YOUR TASK –
Transcribe the entries that follow, every word as written, and drop the pictures.
┄┄┄┄┄┄
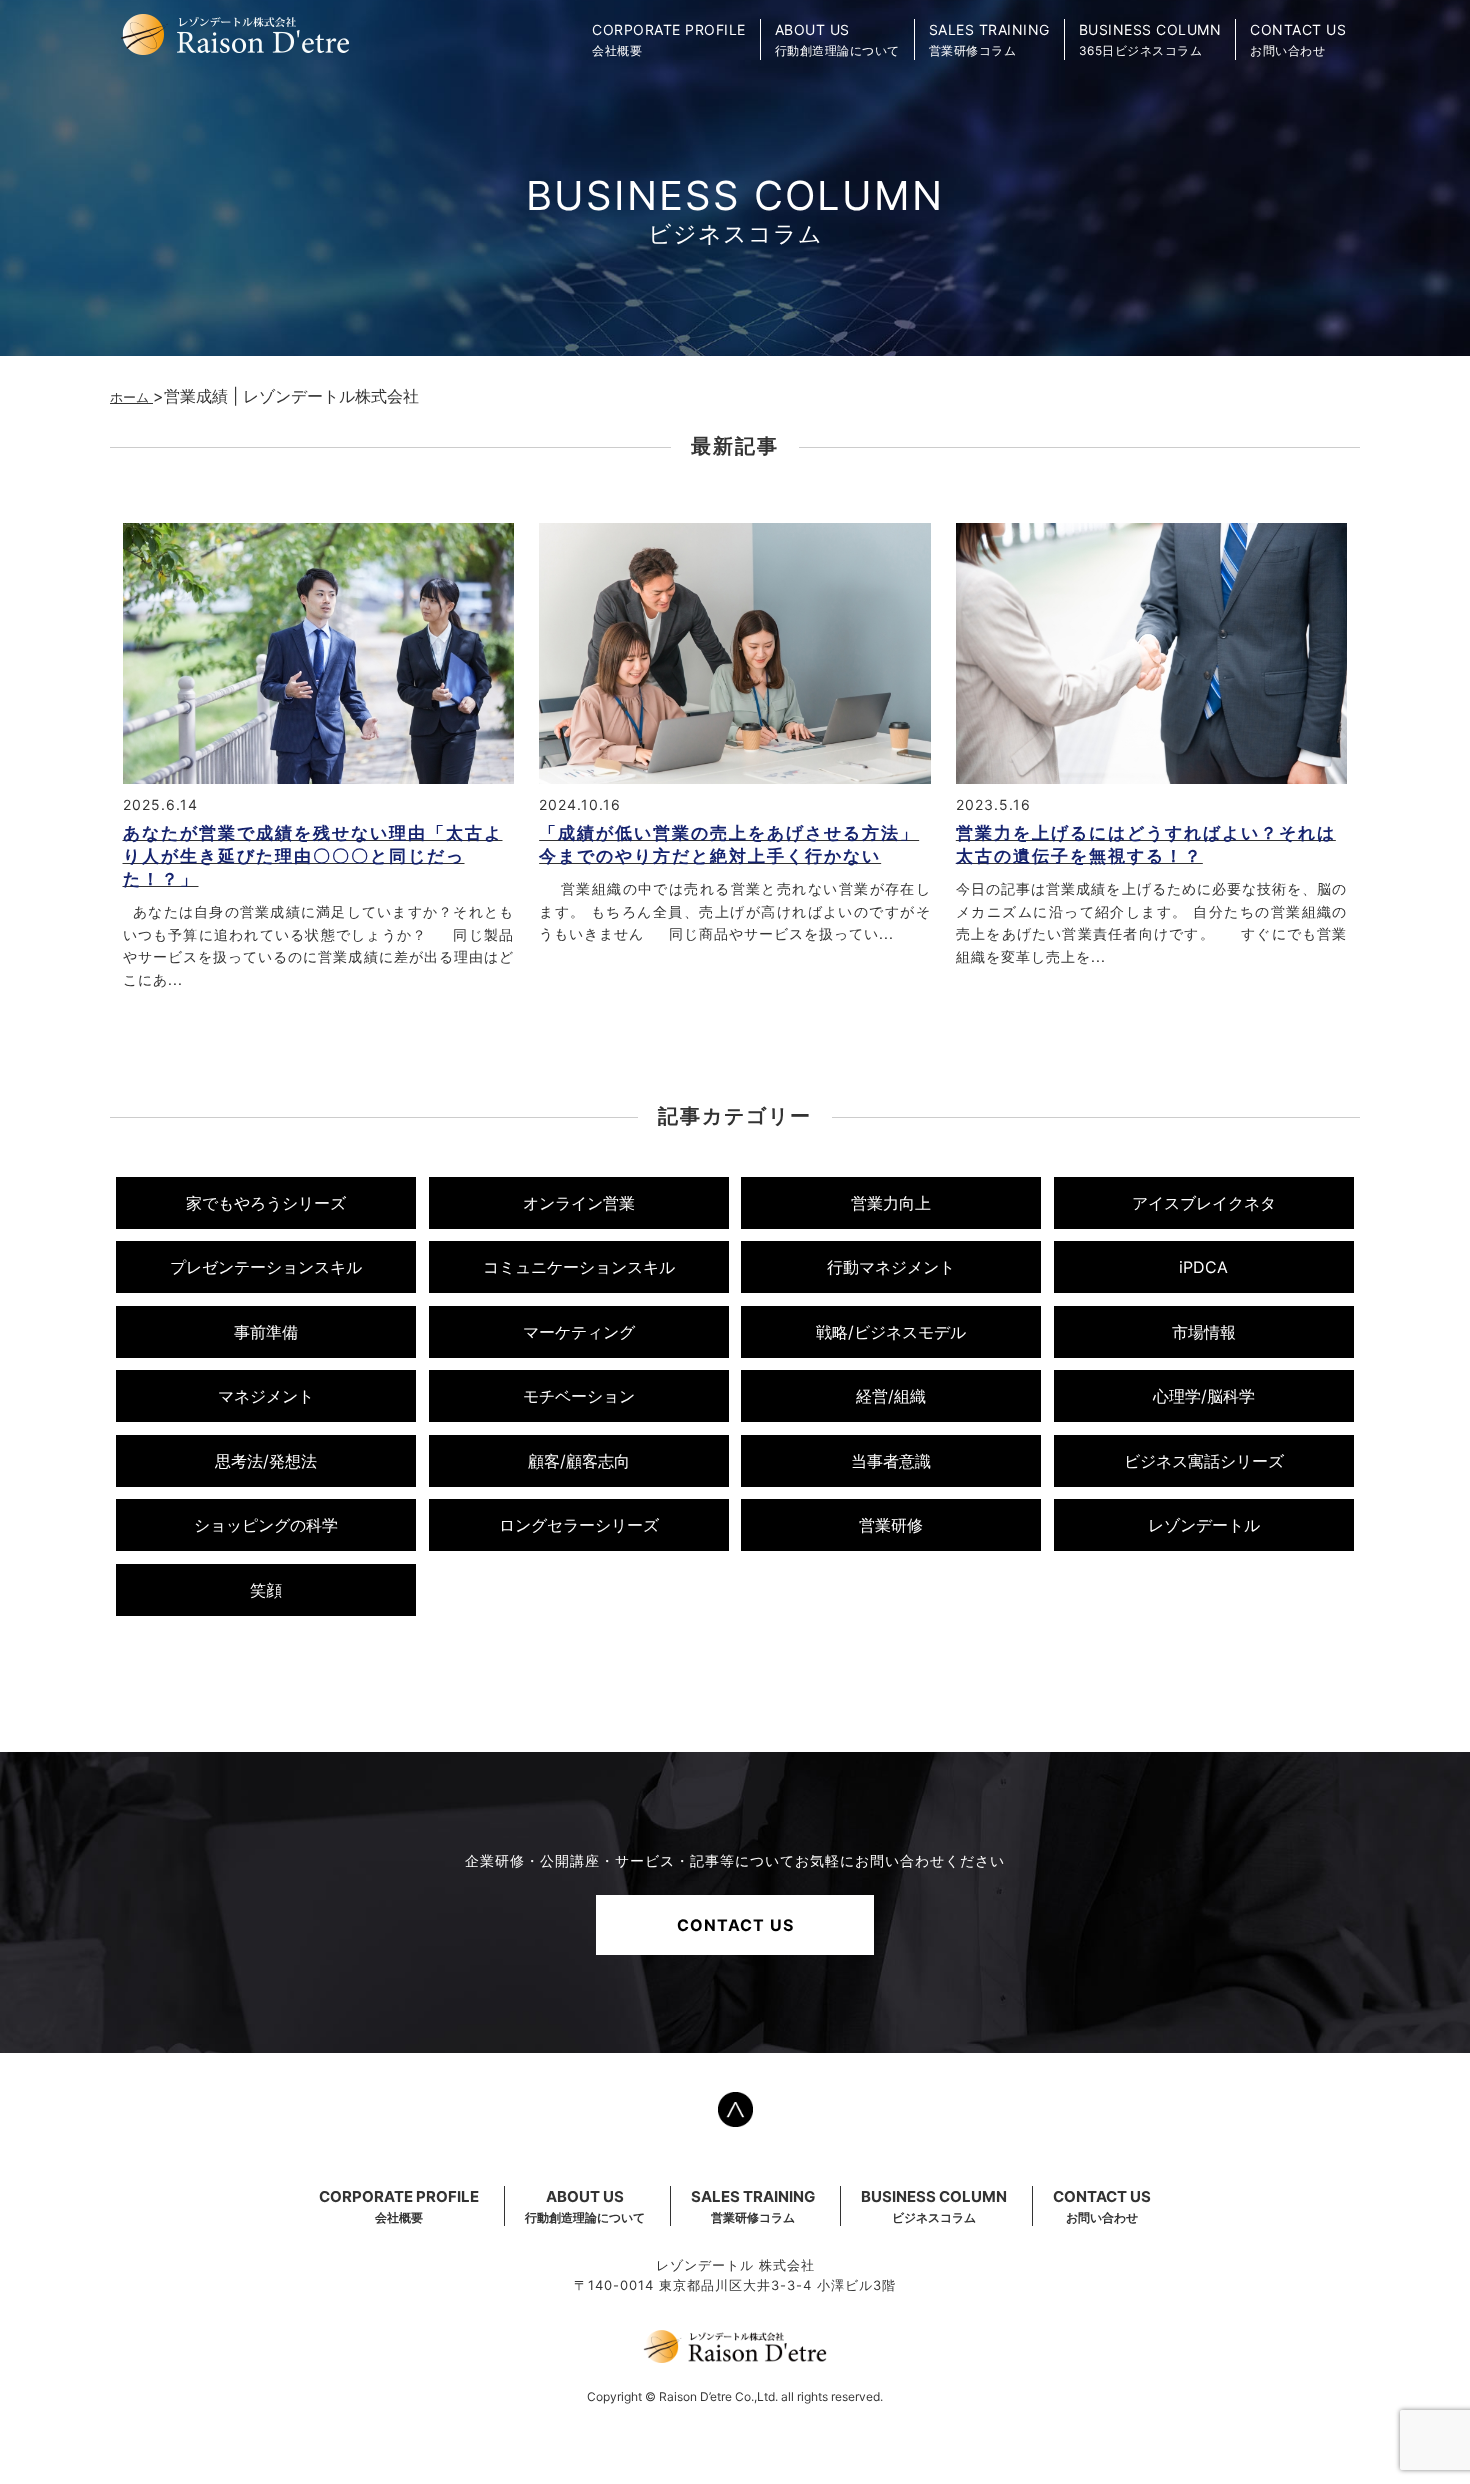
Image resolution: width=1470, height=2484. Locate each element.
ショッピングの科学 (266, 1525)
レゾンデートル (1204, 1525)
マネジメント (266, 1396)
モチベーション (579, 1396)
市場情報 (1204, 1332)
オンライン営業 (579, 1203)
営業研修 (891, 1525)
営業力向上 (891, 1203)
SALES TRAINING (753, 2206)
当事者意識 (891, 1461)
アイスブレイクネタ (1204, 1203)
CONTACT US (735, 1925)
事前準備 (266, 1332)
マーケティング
┄┄┄┄┄┄
WRITTEN RESPONSE –
Image resolution: width=1470, height=2484. Locate each element.
ショッピングの科学 (266, 1525)
レゾンデートル (1204, 1525)
マネジメント (266, 1396)
モチベーション (579, 1396)
市場情報 (1204, 1332)
オンライン営業 (579, 1203)
営業研修 (891, 1525)
営業力向上 (891, 1203)
SALES TRAINING (753, 2206)
当事者意識 (891, 1461)
アイスブレイクネタ (1204, 1203)
CONTACT US (735, 1925)
事前準備 (266, 1332)
マーケティング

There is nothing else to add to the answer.